Took ten minutes to get there, but it is everything a noise should be. Dense, coarse, raw, ripped, mangled. Straight-laced, heavy-handed, texture study, broken down for a sec or two, shit-flecked chunks gnawed off, sawing away at frazzle-mouthed butt-scrunch before high-pitched acoustic squeaking fleshes out the palate. Squeaking turns to screeching, of the piercing, metal-on-metal, grinding sort, until a surprising twitter of birdsong bursts from the overgrowth, hefty distortions ground down, batted away, or possibly buried, unceremoniously, at sea.
Ligature's got three tracks to his side. "Observance" a densely wooded convergence of knobbed and knobbly wrinkle and choked, throat-fisted, crinkle. Sudden fade before the first minute and a deep, woozy, bass throbs in sluggish time to the tune of fleshy, gristly, meat-strangling textures, crumbling structures drawn into the sludge-worn depths. Can't see no forest, can't see no trees. If there is a lake it is one of them creepy bottomless buggers, with severed torsos occasionally bobbing to the surface. The wooze of sludge conveys a distinctly sickening atmosphere, and if we are anywhere specific it is in the corner on some unsightly factory floor, ghostly flickers of light feeding dull drudgery enough to wear down the sturdiest soul. And suddenly, bobbing out of the murk, what the fuck, poetry? This guy think he's some kinda artist? The words are spare, the female voice intoning with grave formality, once a true repulsion / now a lost transmission / an empty vessel / open your eyes and rest.
"Floodlight" reprises the dark and woozy sick-mosphere, slow percussive clunks over downpitched choral chords, forlorn, forsaken, darkening still deeper to flatlined blackdrone. This time we're ready for the poetry- nice try mofo!- the voice, male, seemingly grinning, the nocturnal animal forever unknowing / the easy target / the only answer / three hours before dawn / the sudden flash / the last procrastination. The flatline acquires edgier disturbances, drifting backmasked cycles, heftier percussive clunks, clanks, whining tones, bells, distortions, the grinning voice, in offering, let you do this to me. Don't mind if I do! answers two solid minutes of solid-state earhole-flooding whiteout. Upper register whines seer the edges, heftier thudgery bashing brains beneath the bludgeoning assault, thick, rich, chocolate-coated, shitstorm, good to the last gulp.

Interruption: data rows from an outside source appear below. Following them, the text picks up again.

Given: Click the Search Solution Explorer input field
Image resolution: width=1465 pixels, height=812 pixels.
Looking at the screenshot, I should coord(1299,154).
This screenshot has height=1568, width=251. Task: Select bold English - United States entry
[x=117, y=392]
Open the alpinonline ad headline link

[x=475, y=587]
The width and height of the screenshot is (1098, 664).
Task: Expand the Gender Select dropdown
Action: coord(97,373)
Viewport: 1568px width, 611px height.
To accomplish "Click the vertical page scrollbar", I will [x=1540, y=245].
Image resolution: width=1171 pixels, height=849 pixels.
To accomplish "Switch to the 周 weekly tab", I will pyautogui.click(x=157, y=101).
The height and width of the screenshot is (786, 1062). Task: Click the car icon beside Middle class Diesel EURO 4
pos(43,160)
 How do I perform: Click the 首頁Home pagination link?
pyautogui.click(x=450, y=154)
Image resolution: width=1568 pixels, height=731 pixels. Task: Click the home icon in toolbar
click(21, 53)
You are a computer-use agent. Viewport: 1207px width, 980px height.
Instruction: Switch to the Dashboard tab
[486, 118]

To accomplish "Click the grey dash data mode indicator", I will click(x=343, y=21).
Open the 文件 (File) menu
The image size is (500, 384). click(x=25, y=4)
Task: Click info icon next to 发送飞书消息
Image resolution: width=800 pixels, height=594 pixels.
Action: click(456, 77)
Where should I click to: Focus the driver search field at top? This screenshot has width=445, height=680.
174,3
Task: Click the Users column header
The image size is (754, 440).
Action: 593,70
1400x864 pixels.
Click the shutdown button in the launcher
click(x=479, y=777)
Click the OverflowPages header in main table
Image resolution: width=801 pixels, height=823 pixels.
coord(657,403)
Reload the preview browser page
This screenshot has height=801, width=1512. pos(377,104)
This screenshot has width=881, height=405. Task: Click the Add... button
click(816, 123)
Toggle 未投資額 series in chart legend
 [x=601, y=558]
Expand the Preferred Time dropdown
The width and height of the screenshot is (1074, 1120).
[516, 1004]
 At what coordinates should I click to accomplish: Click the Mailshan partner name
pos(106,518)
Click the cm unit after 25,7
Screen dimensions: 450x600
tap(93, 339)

What makes it all, for me, is the ever unsettled tension burbling beneath the undergrowth, as though ripe for rage at any moment. On edge, throughout, the edginess never really dissolves. This goes for both Kjostad and Ligature, though in the latter case I would add "unsettling" to unsettled. One foot in darkness, the other trapped in baleful, unblinking glare, make it stop make it stop make it-
"Cessation" is just that. Mournful funerary keys drawn over crackling records, droning call-answer pocked with crunched out percussive wallops. The darkened bottom echoes in bass-heavy sympathy, acquiring mass, threatening the possibility of full-on harshness that never comes. Fading out, funeral tones, not a poet in earshot, guess whatever he let her do to him worked. Hope someone got it on camera.
edit
fixed.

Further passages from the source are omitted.